If man is greater than God, then let man create something using anything but what already exists. It doesn't have to be anything special - just come up with a color made not using colors that exist.

It takes so much more faith to believe in randomness than it does to believe in order and purpose.

A popular saying used to go like this: "Happiness is a choice". That is true, but most people who wore those t-shirts and displayed the posters were being flip and now-minded.

There are more eternal truths that a lot of people don't think about (or even want to think about). I doubt that I'll ever see many t-shirts or posters proclaiming those more important truths:

  • Unbelief is a choice. 
  • Unrepentant Sin is a choice. 
  • Repentance is a choice. 
Those are important because, unfortunately, living forever as we are is not a choice. All of us are going to see the end of this life and not enough of us are considering what that is going to mean for each one of us.

We can choose to be arrogant. lazy, careless, stubborn or defiant.
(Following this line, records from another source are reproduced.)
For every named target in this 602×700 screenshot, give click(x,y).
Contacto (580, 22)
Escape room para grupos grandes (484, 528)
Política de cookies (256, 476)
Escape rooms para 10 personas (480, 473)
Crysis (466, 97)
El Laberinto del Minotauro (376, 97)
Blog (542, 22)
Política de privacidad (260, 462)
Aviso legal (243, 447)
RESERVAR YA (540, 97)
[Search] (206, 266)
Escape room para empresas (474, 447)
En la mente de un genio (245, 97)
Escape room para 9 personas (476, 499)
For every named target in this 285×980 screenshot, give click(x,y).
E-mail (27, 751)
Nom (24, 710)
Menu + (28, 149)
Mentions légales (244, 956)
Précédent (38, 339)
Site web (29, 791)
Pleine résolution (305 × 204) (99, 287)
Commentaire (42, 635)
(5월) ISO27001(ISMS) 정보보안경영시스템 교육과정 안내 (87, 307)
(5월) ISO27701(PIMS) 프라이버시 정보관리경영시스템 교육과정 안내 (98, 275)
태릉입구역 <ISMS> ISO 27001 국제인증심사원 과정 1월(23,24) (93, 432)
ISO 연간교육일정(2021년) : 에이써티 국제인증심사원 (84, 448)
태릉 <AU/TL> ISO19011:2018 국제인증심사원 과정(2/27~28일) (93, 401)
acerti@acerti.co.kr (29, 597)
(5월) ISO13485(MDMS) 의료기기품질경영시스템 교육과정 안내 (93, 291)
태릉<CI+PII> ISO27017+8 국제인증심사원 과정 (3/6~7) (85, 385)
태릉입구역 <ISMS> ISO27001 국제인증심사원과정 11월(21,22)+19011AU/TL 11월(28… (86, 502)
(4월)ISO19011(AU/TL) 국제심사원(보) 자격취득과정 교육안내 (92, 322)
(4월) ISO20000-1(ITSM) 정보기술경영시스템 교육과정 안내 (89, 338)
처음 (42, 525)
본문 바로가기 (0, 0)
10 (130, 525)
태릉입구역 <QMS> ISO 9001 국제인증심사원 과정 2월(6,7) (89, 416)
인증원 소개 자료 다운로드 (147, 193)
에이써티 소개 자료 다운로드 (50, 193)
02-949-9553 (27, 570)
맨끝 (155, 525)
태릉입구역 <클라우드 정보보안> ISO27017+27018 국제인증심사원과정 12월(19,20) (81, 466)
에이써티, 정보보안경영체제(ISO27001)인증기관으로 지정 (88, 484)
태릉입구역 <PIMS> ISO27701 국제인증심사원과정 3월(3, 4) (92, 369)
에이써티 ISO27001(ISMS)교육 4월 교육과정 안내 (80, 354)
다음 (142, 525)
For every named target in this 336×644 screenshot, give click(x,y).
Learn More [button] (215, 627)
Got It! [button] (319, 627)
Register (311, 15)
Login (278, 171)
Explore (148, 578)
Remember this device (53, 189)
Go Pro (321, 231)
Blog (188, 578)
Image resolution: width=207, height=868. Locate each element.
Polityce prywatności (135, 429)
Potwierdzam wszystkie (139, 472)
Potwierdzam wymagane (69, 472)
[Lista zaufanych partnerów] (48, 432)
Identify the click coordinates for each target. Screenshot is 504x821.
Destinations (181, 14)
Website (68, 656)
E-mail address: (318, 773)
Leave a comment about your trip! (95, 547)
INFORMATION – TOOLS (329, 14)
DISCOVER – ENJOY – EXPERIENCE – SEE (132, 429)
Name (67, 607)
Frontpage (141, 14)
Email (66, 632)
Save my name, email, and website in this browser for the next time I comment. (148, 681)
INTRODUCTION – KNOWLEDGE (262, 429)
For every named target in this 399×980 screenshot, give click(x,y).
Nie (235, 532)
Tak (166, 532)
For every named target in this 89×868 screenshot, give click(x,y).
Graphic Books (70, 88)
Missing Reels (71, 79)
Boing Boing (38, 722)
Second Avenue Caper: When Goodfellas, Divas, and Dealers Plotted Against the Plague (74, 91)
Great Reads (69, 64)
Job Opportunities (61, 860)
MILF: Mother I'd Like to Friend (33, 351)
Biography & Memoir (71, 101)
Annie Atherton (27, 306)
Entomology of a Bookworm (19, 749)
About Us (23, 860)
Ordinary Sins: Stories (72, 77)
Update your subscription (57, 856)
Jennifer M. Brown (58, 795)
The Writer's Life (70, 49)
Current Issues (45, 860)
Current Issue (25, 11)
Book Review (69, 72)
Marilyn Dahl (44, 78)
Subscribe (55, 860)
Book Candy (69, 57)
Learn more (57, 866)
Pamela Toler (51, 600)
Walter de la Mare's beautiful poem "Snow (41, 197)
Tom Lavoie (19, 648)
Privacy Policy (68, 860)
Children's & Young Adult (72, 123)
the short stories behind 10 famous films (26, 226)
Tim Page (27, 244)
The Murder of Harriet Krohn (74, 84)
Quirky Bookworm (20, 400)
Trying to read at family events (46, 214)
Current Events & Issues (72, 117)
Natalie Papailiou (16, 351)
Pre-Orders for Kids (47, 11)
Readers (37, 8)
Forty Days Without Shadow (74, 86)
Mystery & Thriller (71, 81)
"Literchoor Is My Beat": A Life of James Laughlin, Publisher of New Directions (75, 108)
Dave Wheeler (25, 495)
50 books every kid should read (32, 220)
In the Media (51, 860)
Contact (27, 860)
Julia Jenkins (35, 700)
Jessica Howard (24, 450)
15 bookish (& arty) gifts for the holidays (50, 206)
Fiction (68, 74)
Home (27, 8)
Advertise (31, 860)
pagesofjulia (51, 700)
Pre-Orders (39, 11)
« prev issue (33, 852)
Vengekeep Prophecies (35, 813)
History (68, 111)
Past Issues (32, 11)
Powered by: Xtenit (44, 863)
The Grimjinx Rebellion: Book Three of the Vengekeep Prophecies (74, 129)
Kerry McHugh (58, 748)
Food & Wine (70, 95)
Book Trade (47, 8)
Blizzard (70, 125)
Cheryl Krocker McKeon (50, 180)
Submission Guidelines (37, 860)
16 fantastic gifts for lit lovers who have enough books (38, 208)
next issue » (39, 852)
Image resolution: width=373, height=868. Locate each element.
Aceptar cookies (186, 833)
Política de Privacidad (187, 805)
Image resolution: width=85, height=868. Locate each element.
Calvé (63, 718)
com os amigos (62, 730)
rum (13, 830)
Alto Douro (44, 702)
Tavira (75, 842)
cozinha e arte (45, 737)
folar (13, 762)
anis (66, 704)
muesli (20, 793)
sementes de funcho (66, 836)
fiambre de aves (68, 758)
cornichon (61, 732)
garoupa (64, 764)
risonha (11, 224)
All those "paths" lead straight to Hell. Or we can be humble and submit to God, asking for forgiveness through the blood of Jesus. That's the only way to peaceful eternity. It takes nothing to be humble except to stop being full of pride.

I'm praying for those who still don't acknowledge God's existence. I'm praying to those who believe in His existence but don't acknowledge Him and His eternal authority. But all I can do is pray. 

My mother used to say to me "I can take you to church, but I can't take you to Heaven. We all are going to walk into eternity on our own."